Still not to late to sign up, we have 9, and can fit 32 so dont be afraid to join, contact aquaitious or myself if you need a link or any info.


----------



## aquaitious (Jun 11, 2002)

Anyone else before I start the draft? It should be fun, and I'd like to get at least 3 more people....


----------



## Big John (Sep 11, 2002)

So how do you play fantasy basketball? How much time does it take and how much does it cost? I have never played fantasy anything. All I know is that you draft a team that you think will be good (who determines the draft order? Is there a salary cap?) and then look in the box scores to see how your players did. Then what?


----------



## aquaitious (Jun 11, 2002)

> Originally posted by <b>Big John</b>!
> So how do you play fantasy basketball? How much time does it take and how much does it cost? I have never played fantasy anything. All I know is that you draft a team that you think will be good (who determines the draft order? Is there a salary cap?) and then look in the box scores to see how your players did. Then what?

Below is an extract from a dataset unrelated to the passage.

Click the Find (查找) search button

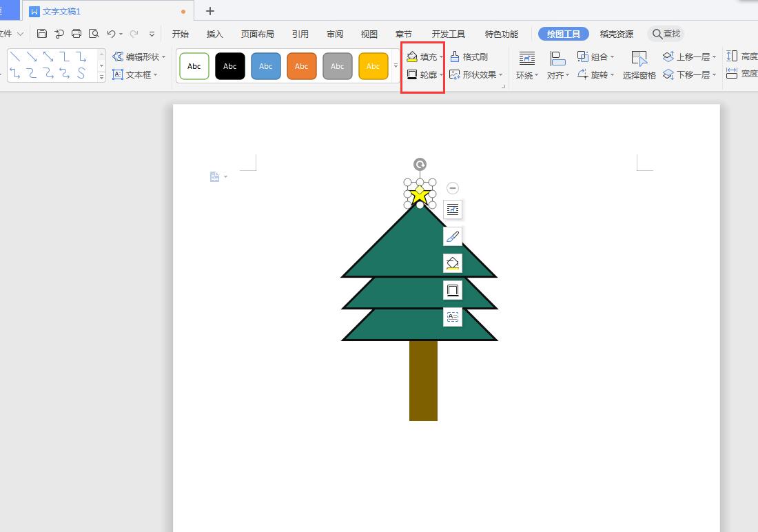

You make a team, when we have enought teams the commish makes the draft. The draft order of the teams is randomly. Then you set up a list who you wanna draft first-till the last guy (there is also a auto list, so you don't have to put the players you want in order). Its free. Draft order determines randomly. No salary cap. And how the players do in real life thats how you score. 

Then what? Well everyone wants to win so...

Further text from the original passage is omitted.